Sağlam ahlâk, insana atom bombasından daha büyük kuvvet verir. Sen onu az bir şey mi sanıyorsun? Sağlam ahlâklı insanlar olsaydık biz Almanya’yı fethetmiştik şimdi, Amerika’yı fethetmiştik; işte atom bombasıyla yapamadığın şeyi yapmıştın. Ama çürük olunca olmuyor. Kendi memleketinde ayakta duramıyorsun; bebek gibi tay tay tay, güm aşağıya. İslâm gitti mi öyle olur; Allah hayır bereket vermez.

Şu kâinatın sahibi Allah mı? “Allah.” İnandın mı? “Âmennâ ve saddaknâ, hocam ne üsteleyip duruyorsun? İnandım.” İnandıysan bu böyledir.

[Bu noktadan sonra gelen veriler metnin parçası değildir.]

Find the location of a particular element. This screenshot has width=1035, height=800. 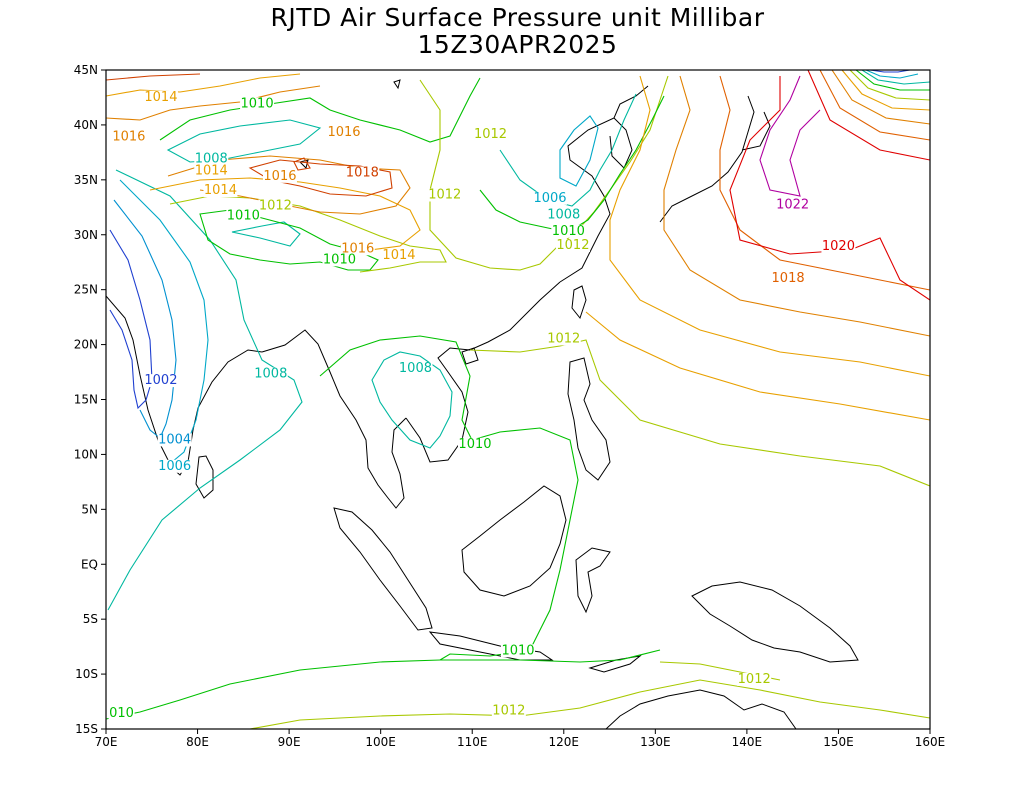

lat-tick-label: EQ is located at coordinates (90, 564).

Allah yolunda gidersen Allah yardım eder; Allah yolunda gitmezsen bu işin hayrı bereketi olmaz. “—Çok para kazanıyorum.” Kazanırsın ama cebinden düşer. “—Araba alıyorum.” Araba alırsın ama çarparsın, uçurumdan yuvarlanırsın. Hayrını görmezsin, Allah burnundan fitil fitil getirir.

İnandıysan bu böyledir. Çok da misalleri vardır. Aç gazeteleri oku. Her taraf ibret doludur.

Allah cümlemize ibret alan göz nasib etsin… Fâtiha-ı şerîfe mea’l-besmele!